Trois jours avant le référendum irlandais sur le traité de Lisbonne, le secrétaire d’Etat français aux Affaires européennes a lancé un avertissement.
Revue de presse
« Quoi qu’il arrive, l’Europe avancera, nous n’avons pas le choix ». Lors d’une interview sur LCI, mardi 28 septembre, Pierre Lellouche a indiqué qu’un éventuel rejet par les Irlandais du traité de Lisbonne ne signerait pas l’arrêt de l’intégration européenne. « Il y a énormément de travail à faire en matière énergétique, d’immigration, d’industrie, de social, et on ne va pas s’arrêter. Donc on trouvera une solution si jamais nous étions devant une situation de ce genre », a indiqué le secrétaire d’Etat en faisant allusion à un rejet du texte par le peuple irlandais.
Trois jours avant le deuxième référendum sur le traité de Lisbonne, ces propos peuvent étonner. Un pas de plus suffit à dire que l’issue du scrutin n’est pas fondamentale. Autre option envisageable : cet avertissement français ne s’adresserait pas aux Irlandais. Les derniers sondages donnent le oui gagnant à 55% en Irlande. « Le secrétaire d’Etat aux Affaires européennes n’irait pas prendre ce genre de risques, trois jours avant le référendum irlandais. C’est parce que cela semble gagné en Irlande, si les sondages disent vrai, qu’il peut impunément tenir ce discours. Je pense que ce message s’adresse à la République tchèque et non aux Irlandais », explique Xavier Delcourt, professeur à l’école de journalisme de Strasbourg (CUEJ).
Une manière de dire que si le verrou irlandais saute, tout laisse à penser que les Etats ayant ratifié le texte n’accepteront pas d’obstacles supplémentaires à la mise en place la réforme institutionnelle prévue par le traité.

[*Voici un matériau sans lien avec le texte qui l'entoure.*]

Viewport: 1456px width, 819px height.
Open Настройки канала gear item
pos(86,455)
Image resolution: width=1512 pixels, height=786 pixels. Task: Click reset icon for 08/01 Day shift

Alors que l’Europe est suspendue à la réponse de l’Irlande sur le traité, Prague continue de faire obstruction. Hostile au texte, le président tchèque, Vaclav Klaus, refuse de signer la loi sur la ratification du traité, pourtant votée par le Sénat en mai 2009. Un nouveau recours contre le texte a en outre été déposé, mardi 29 septembre, par un groupe de sénateurs eurosceptiques, proches du président de la République. (Lire le dossier d’EurActiv.fr)
Interrogée par EurActiv.fr, la députée européenne Sylvie Goulard (ADLE), présidente du Mouvement Européen-France, a refusé de commenter les propos du secrétaire d’Etat. « A ce stade il me paraît important d’encourager les Irlandais à voter oui et surtout de ne pas faire de pronostic » sur l’avenir institutionnel de l’UE, a-t-elle indiqué. Quoi qu’il arrive, « on ne peut pas dire qu’il n’y aura plus de réformes des traités. Ce ne serait pas à la hauteur des enjeux qui attendent l’UE ».